__Your assignment__
Word for word, return the lines below from the first through the line that has "Task: Click the amd64 warning badge", dropping the pictures.

[Exercise data]

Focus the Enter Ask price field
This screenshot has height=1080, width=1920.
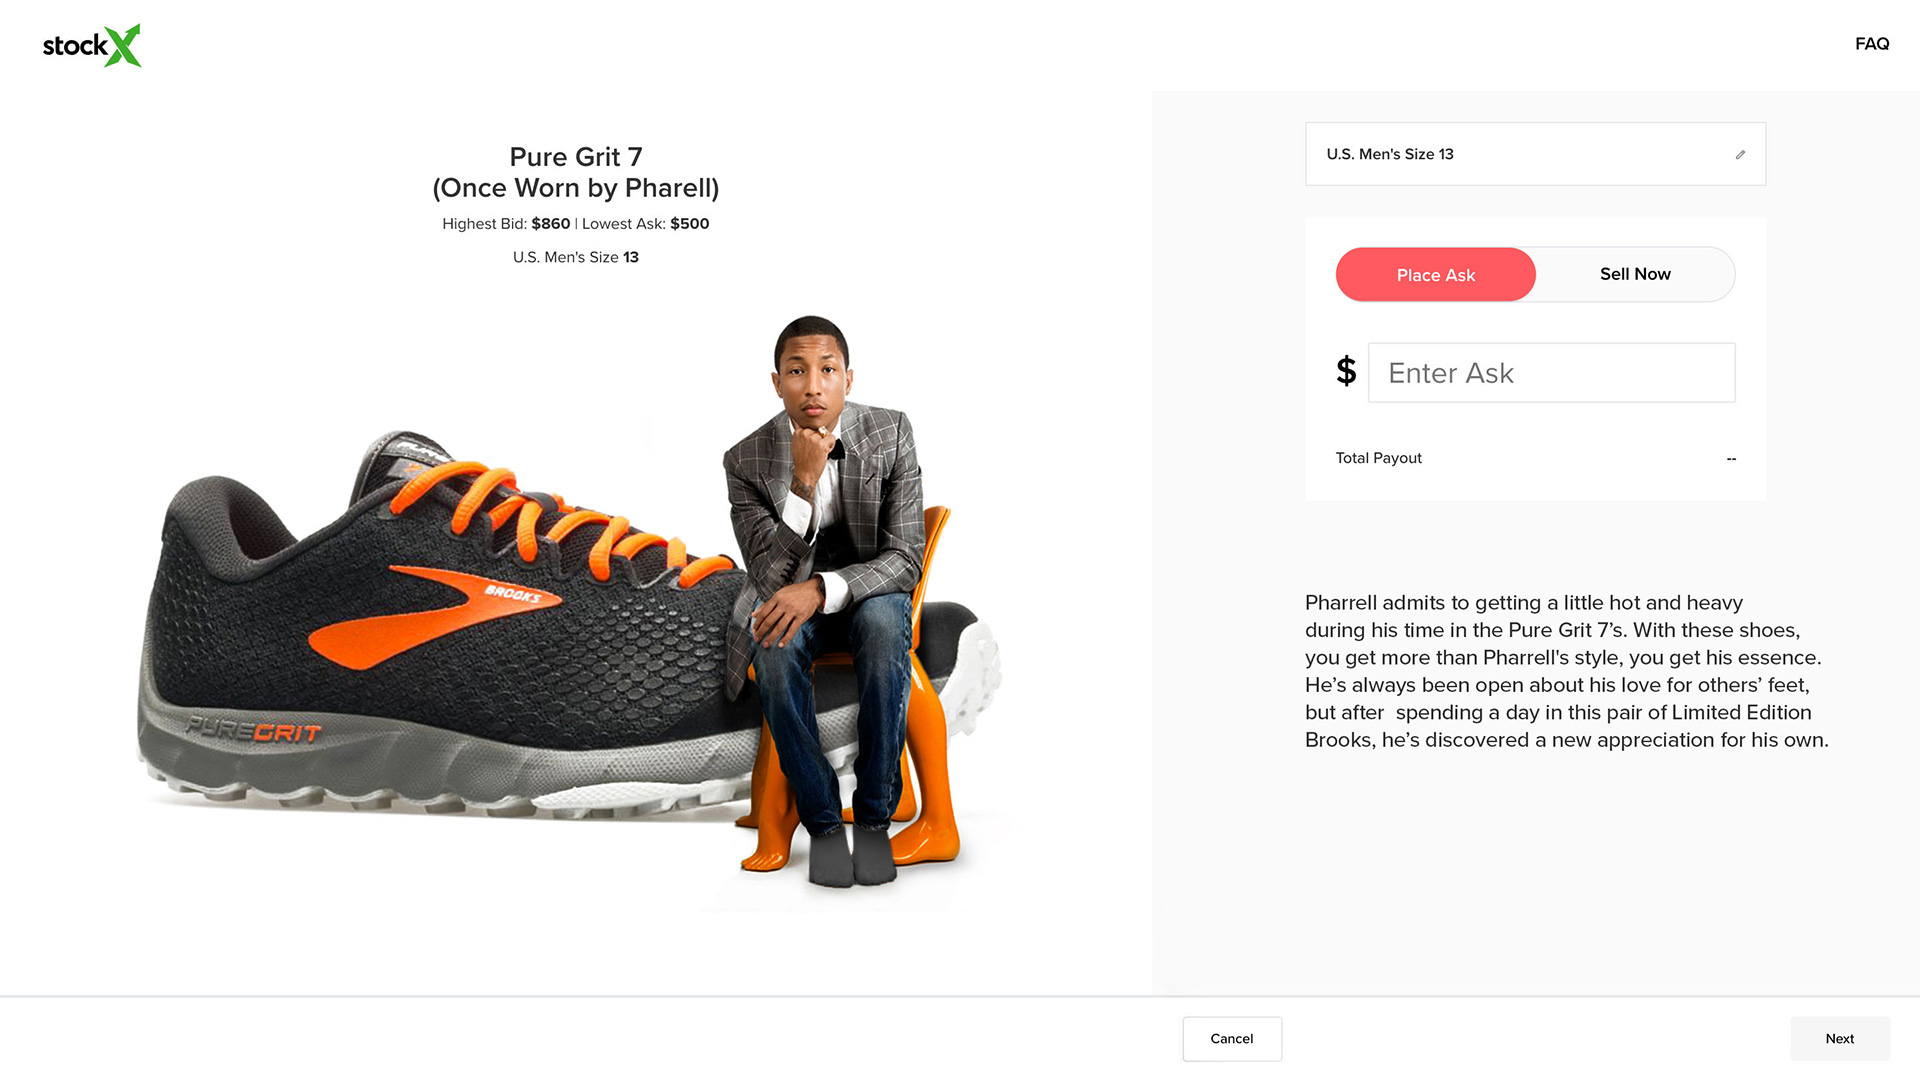pos(1551,373)
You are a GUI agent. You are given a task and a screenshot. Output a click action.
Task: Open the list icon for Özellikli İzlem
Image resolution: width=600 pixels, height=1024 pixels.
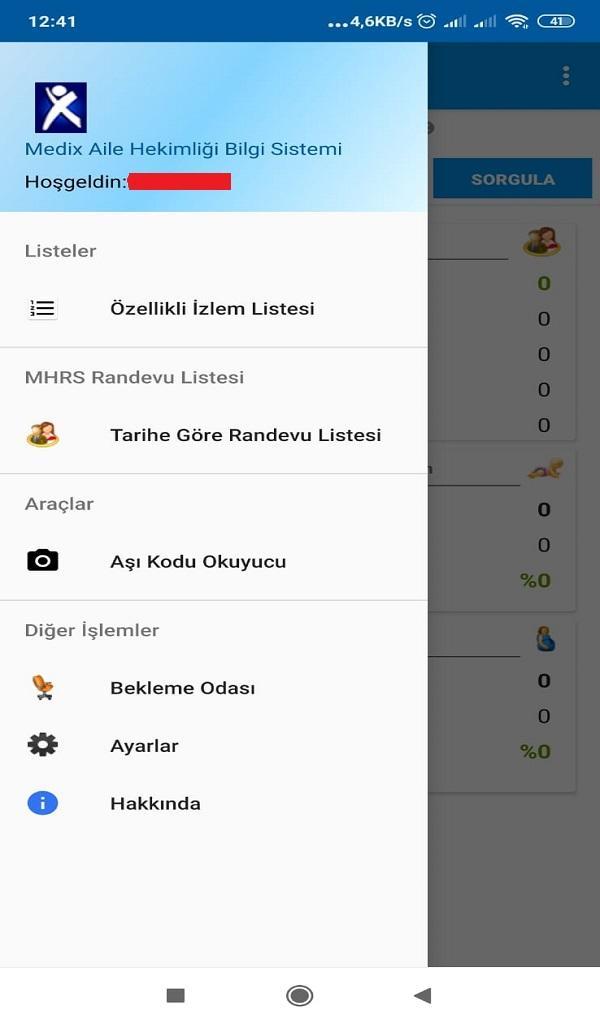[x=42, y=308]
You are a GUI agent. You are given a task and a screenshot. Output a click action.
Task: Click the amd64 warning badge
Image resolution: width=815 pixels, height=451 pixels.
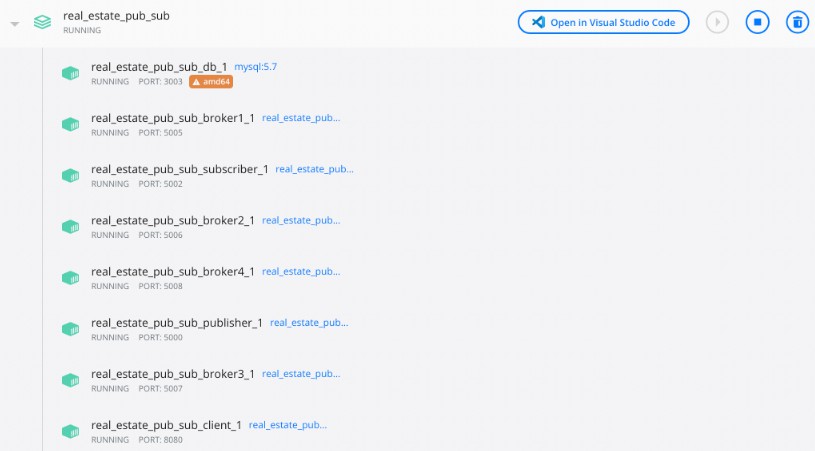coord(211,82)
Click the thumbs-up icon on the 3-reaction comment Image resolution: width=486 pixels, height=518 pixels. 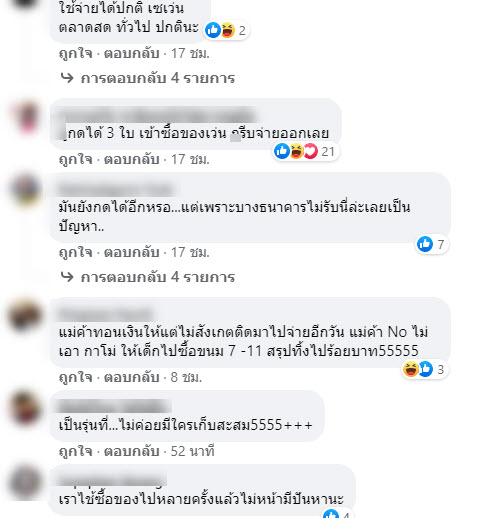pos(425,369)
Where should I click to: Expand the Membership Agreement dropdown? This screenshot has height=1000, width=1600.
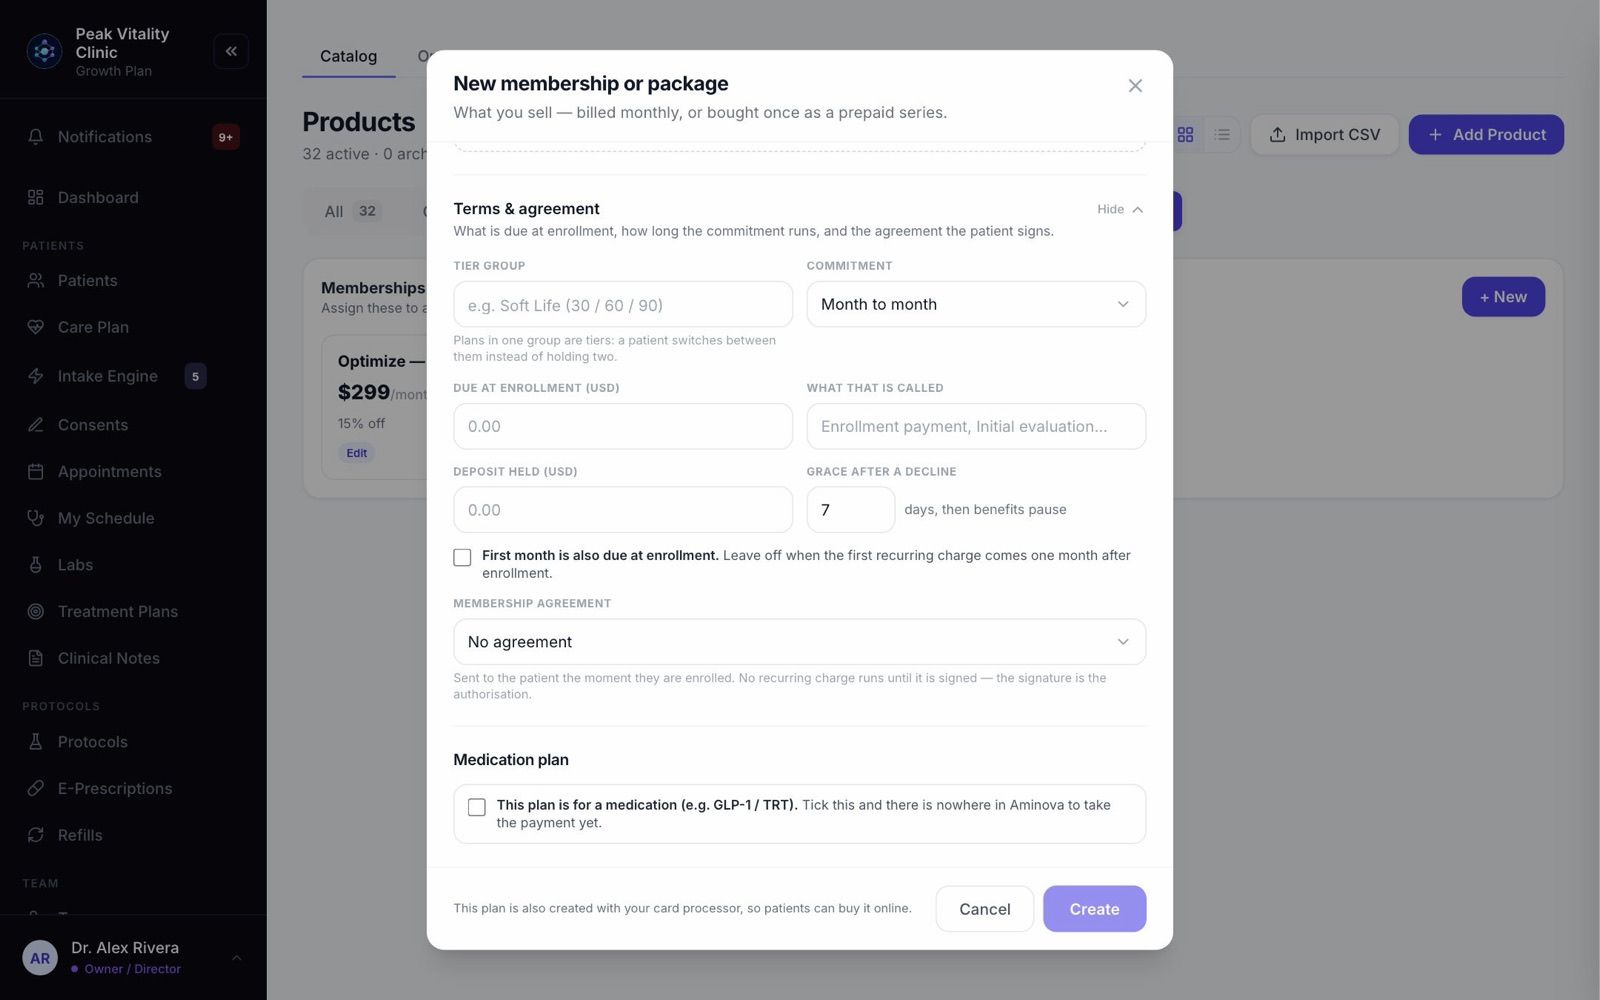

[/Exercise data]

__Response area__
Focus the Enter Ask price field
This screenshot has height=1080, width=1920.
pos(1551,373)
You are a GUI agent. You are given a task and a screenshot. Output a click action.
Task: Open the list icon for Özellikli İzlem
Image resolution: width=600 pixels, height=1024 pixels.
[x=42, y=308]
You are a GUI agent. You are given a task and a screenshot. Output a click action.
Task: Click the amd64 warning badge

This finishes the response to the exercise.